Exercise description: Each record below needs to be written out exactly as it appears.

*** Opening of Exercise material ***

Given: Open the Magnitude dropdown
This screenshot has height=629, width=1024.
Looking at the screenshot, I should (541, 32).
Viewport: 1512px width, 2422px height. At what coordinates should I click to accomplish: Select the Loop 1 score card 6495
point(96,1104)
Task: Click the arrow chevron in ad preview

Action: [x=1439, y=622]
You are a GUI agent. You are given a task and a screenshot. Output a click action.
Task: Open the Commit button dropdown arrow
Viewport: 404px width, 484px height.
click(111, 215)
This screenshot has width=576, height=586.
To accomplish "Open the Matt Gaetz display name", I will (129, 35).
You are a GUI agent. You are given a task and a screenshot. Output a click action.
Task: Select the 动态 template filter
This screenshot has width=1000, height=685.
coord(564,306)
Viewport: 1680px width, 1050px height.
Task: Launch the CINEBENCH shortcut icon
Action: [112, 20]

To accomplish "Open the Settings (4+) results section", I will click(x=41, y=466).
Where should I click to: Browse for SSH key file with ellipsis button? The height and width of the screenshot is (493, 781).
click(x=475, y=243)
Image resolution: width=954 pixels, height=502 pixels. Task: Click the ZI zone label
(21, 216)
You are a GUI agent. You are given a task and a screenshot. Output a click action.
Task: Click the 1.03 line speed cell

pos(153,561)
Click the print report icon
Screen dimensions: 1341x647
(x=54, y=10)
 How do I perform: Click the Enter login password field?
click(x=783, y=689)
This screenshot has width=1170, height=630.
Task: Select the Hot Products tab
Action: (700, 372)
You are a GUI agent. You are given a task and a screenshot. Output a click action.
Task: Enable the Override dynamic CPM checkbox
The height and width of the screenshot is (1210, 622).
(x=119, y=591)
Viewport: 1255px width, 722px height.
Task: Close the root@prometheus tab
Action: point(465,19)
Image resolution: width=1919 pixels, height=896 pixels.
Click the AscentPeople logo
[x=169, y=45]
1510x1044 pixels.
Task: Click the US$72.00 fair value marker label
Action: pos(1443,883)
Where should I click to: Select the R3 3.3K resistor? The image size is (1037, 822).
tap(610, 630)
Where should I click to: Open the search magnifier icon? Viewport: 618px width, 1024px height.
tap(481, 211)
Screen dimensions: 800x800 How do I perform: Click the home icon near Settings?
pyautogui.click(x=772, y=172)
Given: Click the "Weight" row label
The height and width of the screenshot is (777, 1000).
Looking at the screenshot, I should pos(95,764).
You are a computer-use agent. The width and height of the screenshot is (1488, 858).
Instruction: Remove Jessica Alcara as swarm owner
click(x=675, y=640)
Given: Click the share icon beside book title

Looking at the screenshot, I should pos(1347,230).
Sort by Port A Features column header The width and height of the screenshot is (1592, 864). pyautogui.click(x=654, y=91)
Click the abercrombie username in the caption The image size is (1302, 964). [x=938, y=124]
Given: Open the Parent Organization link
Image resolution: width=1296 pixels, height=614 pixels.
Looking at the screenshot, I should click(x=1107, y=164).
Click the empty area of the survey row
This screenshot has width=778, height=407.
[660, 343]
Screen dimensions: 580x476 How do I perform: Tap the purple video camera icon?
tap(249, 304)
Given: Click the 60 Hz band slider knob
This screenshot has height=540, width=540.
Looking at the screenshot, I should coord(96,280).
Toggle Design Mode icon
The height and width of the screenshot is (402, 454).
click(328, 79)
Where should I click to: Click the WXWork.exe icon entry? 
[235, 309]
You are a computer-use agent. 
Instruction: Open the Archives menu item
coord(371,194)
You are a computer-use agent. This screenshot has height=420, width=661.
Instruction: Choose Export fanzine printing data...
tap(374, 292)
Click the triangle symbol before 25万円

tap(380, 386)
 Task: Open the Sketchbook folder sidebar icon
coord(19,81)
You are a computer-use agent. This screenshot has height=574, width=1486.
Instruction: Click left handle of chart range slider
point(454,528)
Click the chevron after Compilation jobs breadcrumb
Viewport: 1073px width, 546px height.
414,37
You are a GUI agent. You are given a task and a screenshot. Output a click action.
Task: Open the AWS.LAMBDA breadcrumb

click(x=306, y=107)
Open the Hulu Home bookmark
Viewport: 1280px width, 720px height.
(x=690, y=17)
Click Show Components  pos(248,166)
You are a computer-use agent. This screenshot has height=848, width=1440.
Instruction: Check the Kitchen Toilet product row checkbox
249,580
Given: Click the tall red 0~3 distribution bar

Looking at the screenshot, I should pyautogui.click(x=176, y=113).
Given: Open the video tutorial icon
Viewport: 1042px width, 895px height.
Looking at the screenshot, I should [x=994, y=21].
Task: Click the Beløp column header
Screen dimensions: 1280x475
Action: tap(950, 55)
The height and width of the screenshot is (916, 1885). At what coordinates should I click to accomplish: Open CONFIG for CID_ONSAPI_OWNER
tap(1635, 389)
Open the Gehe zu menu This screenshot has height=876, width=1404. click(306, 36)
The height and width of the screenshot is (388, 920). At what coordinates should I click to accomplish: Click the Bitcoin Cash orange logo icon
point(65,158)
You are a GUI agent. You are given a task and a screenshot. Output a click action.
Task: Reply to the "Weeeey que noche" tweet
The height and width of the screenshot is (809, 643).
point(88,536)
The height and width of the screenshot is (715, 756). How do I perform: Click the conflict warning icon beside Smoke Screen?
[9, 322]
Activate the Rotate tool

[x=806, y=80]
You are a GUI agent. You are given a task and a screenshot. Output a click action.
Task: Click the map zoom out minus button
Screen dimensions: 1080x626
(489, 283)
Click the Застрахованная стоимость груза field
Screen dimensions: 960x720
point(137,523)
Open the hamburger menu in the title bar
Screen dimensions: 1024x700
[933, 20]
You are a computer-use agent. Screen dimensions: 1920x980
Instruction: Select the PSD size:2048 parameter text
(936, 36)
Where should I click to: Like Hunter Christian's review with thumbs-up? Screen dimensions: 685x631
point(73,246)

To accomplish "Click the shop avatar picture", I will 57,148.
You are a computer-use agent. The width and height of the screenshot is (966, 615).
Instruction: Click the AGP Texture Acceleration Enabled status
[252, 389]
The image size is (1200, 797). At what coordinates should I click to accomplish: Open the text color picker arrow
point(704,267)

*** Close of Exercise material ***

Exercise solution:
Given: Open the Magnitude dropdown
This screenshot has height=629, width=1024.
Looking at the screenshot, I should (541, 32).
Viewport: 1512px width, 2422px height. At what coordinates should I click to accomplish: Select the Loop 1 score card 6495
point(96,1104)
Task: Click the arrow chevron in ad preview

Action: [x=1439, y=622]
You are a GUI agent. You are given a task and a screenshot. Output a click action.
Task: Open the Commit button dropdown arrow
Viewport: 404px width, 484px height.
click(111, 215)
This screenshot has width=576, height=586.
To accomplish "Open the Matt Gaetz display name", I will (129, 35).
You are a GUI agent. You are given a task and a screenshot. Output a click action.
Task: Select the 动态 template filter
This screenshot has width=1000, height=685.
coord(564,306)
Viewport: 1680px width, 1050px height.
Task: Launch the CINEBENCH shortcut icon
Action: [112, 20]

To accomplish "Open the Settings (4+) results section", I will click(x=41, y=466).
Where should I click to: Browse for SSH key file with ellipsis button? The height and width of the screenshot is (493, 781).
click(x=475, y=243)
Image resolution: width=954 pixels, height=502 pixels. Task: Click the ZI zone label
(21, 216)
You are a GUI agent. You are given a task and a screenshot. Output a click action.
Task: Click the 1.03 line speed cell

pos(153,561)
Click the print report icon
Screen dimensions: 1341x647
(x=54, y=10)
 How do I perform: Click the Enter login password field?
click(x=783, y=689)
This screenshot has width=1170, height=630.
Task: Select the Hot Products tab
Action: (700, 372)
You are a GUI agent. You are given a task and a screenshot. Output a click action.
Task: Enable the Override dynamic CPM checkbox
The height and width of the screenshot is (1210, 622).
(x=119, y=591)
Viewport: 1255px width, 722px height.
Task: Close the root@prometheus tab
Action: point(465,19)
Image resolution: width=1919 pixels, height=896 pixels.
Click the AscentPeople logo
[x=169, y=45]
1510x1044 pixels.
Task: Click the US$72.00 fair value marker label
Action: pos(1443,883)
Where should I click to: Select the R3 3.3K resistor? The image size is (1037, 822).
tap(610, 630)
Where should I click to: Open the search magnifier icon? Viewport: 618px width, 1024px height.
tap(481, 211)
Screen dimensions: 800x800 How do I perform: Click the home icon near Settings?
pyautogui.click(x=772, y=172)
Given: Click the "Weight" row label
The height and width of the screenshot is (777, 1000).
Looking at the screenshot, I should pos(95,764).
You are a computer-use agent. The width and height of the screenshot is (1488, 858).
Instruction: Remove Jessica Alcara as swarm owner
click(x=675, y=640)
Given: Click the share icon beside book title

Looking at the screenshot, I should pos(1347,230).
Sort by Port A Features column header The width and height of the screenshot is (1592, 864). pyautogui.click(x=654, y=91)
Click the abercrombie username in the caption The image size is (1302, 964). [x=938, y=124]
Given: Open the Parent Organization link
Image resolution: width=1296 pixels, height=614 pixels.
Looking at the screenshot, I should click(x=1107, y=164).
Click the empty area of the survey row
This screenshot has width=778, height=407.
[660, 343]
Screen dimensions: 580x476 How do I perform: Tap the purple video camera icon?
tap(249, 304)
Given: Click the 60 Hz band slider knob
This screenshot has height=540, width=540.
Looking at the screenshot, I should coord(96,280).
Toggle Design Mode icon
The height and width of the screenshot is (402, 454).
click(328, 79)
Where should I click to: Click the WXWork.exe icon entry? 
[235, 309]
You are a computer-use agent. 
Instruction: Open the Archives menu item
coord(371,194)
You are a computer-use agent. This screenshot has height=420, width=661.
Instruction: Choose Export fanzine printing data...
tap(374, 292)
Click the triangle symbol before 25万円

tap(380, 386)
 Task: Open the Sketchbook folder sidebar icon
coord(19,81)
You are a computer-use agent. This screenshot has height=574, width=1486.
Instruction: Click left handle of chart range slider
point(454,528)
Click the chevron after Compilation jobs breadcrumb
Viewport: 1073px width, 546px height.
414,37
You are a GUI agent. You are given a task and a screenshot. Output a click action.
Task: Open the AWS.LAMBDA breadcrumb

click(x=306, y=107)
Open the Hulu Home bookmark
Viewport: 1280px width, 720px height.
(x=690, y=17)
Click Show Components  pos(248,166)
You are a computer-use agent. This screenshot has height=848, width=1440.
Instruction: Check the Kitchen Toilet product row checkbox
249,580
Given: Click the tall red 0~3 distribution bar

Looking at the screenshot, I should pyautogui.click(x=176, y=113).
Given: Open the video tutorial icon
Viewport: 1042px width, 895px height.
Looking at the screenshot, I should [x=994, y=21].
Task: Click the Beløp column header
Screen dimensions: 1280x475
Action: tap(950, 55)
The height and width of the screenshot is (916, 1885). At what coordinates should I click to accomplish: Open CONFIG for CID_ONSAPI_OWNER
tap(1635, 389)
Open the Gehe zu menu This screenshot has height=876, width=1404. click(306, 36)
The height and width of the screenshot is (388, 920). At what coordinates should I click to accomplish: Click the Bitcoin Cash orange logo icon
point(65,158)
You are a GUI agent. You are given a task and a screenshot. Output a click action.
Task: Reply to the "Weeeey que noche" tweet
The height and width of the screenshot is (809, 643).
point(88,536)
The height and width of the screenshot is (715, 756). How do I perform: Click the conflict warning icon beside Smoke Screen?
[9, 322]
Activate the Rotate tool

[x=806, y=80]
You are a GUI agent. You are given a task and a screenshot. Output a click action.
Task: Click the map zoom out minus button
Screen dimensions: 1080x626
(489, 283)
Click the Застрахованная стоимость груза field
Screen dimensions: 960x720
point(137,523)
Open the hamburger menu in the title bar
Screen dimensions: 1024x700
[933, 20]
You are a computer-use agent. Screen dimensions: 1920x980
Instruction: Select the PSD size:2048 parameter text
(936, 36)
Where should I click to: Like Hunter Christian's review with thumbs-up? Screen dimensions: 685x631
point(73,246)

To accomplish "Click the shop avatar picture", I will 57,148.
You are a computer-use agent. The width and height of the screenshot is (966, 615).
Instruction: Click the AGP Texture Acceleration Enabled status
[252, 389]
The image size is (1200, 797). At what coordinates should I click to accomplish: Open the text color picker arrow
point(704,267)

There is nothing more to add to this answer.